MEDIA DAULAT RAKYAT TANJUNG PANDAN, 6 September 2026 – Wilayah Belitung dipastikan aman dari sebaran abu vulkanik erupsi Gunung Anak Krakatau. BMKG menegaskan arah angin saat ini membuat abu tidak mencapai Belitung, meskipun aktivitas penerbangan nasional sempat terganggu akibat penutupan Bandara Soekarno-Hatta.
Fakta Utama
- Tanggal kejadian: Minggu, 6 September 2026
- Lokasi: Kabupaten Belitung, Provinsi Kepulauan Bangka Belitung
- Instansi terkait: Stasiun Meteorologi Kelas II http://H.AS. Hanandjoeddin, BMKG Wilayah II
- Hasil uji: Paper test menunjukkan Belitung aman dari paparan abu vulkanik
Penjelasan BMKG
BMKG Wilayah II menjelaskan bahwa arah angin menjadi faktor utama Belitung tidak terdampak.
Forecaster BMKG Stasiun http://H.AS. Hanandjoeddin, Salsa, mengatakan:
“Pergerakan angin saat ini bertiup dari arah Timur – Selatan menuju ke Barat – Barat Daya. Hal ini menyebabkan potensi terpapar wilayah Belitung terhadap sebaran abu vulkanik sangat kecil, bahkan sejauh ini tidak terdampak.”
Sebaran abu vulkanik saat ini:
- Lapisan 0–2000 ft: Bergerak ke Timur Laut–Selatan, mencakup DKI Jakarta, Jawa Barat, dan sekitarnya.
- Lapisan 0–5000 ft: Bergerak ke Barat Daya–Barat Laut, meliputi Banten, Lampung, Bengkulu, Sumatera Selatan, hingga Samudra Hindia.
Untuk cuaca lokal di Belitung, BMKG menyebut kondisi tetap normal dan tidak ada anomali iklim signifikan.
Dampak Penerbangan
Meskipun tidak terdampak abu, penerbangan di Belitung tetap mengalami penyesuaian.
- Bandara Soekarno-Hatta: Ditutup sementara demi keselamatan penerbangan akibat abu vulkanik.
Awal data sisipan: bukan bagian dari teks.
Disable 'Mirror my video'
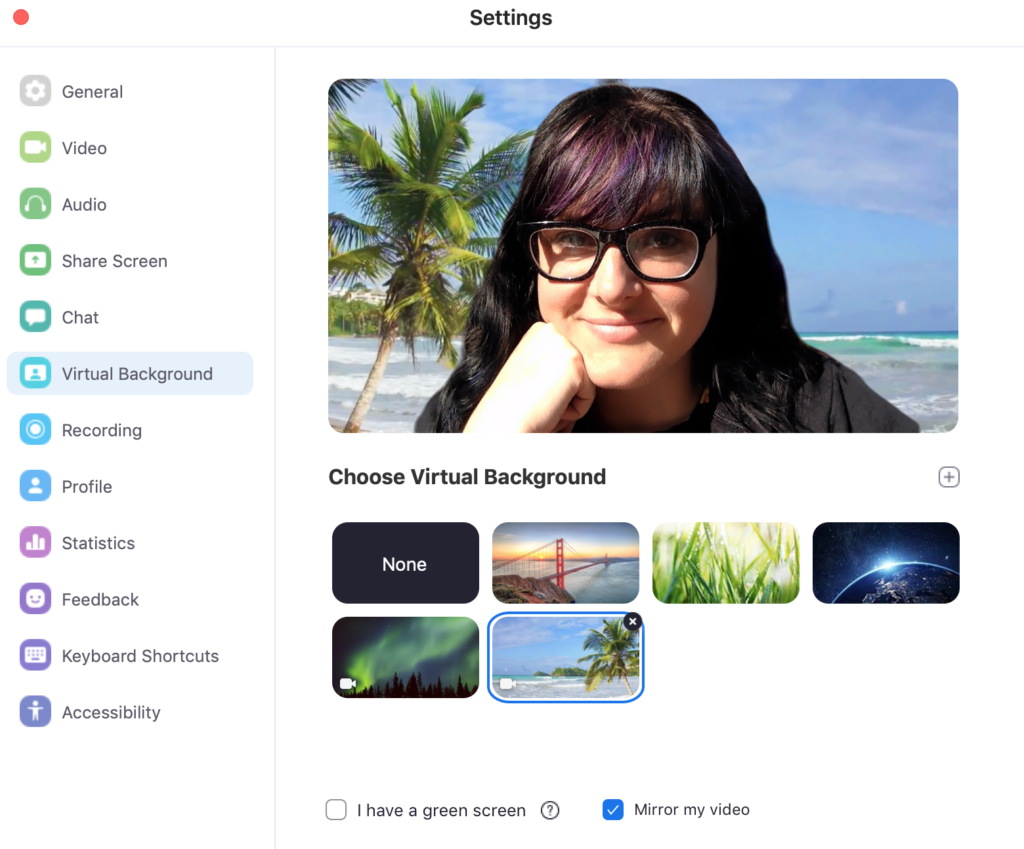The width and height of the screenshot is (1024, 849). (613, 810)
- Bandara http://H.AS. Hanandjoeddin Belitung: Jadwal penerbangan mengalami penyesuaian mengikuti kebijakan nasional dan koordinasi dengan maskapai.
Imbauan BMKG
BMKG mengimbau masyarakat Belitung untuk tetap tenang dan tidak mudah terpengaruh isu yang tidak jelas.
Salsa, Forecaster BMKG, menyampaikan:
“Masyarakat diimbau tetap tenang karena Belitung aman dari sebaran debu letusan Anak Krakatau. Namun, sebagai langkah antisipasi standar kesehatan harian, warga tetap disarankan menggunakan masker jika beraktivitas di luar rumah.”
Warga juga diminta terus memantau informasi resmi dari BMKG, PVMBG, dan otoritas bandara terkait perkembangan erupsi Anak Krakatau.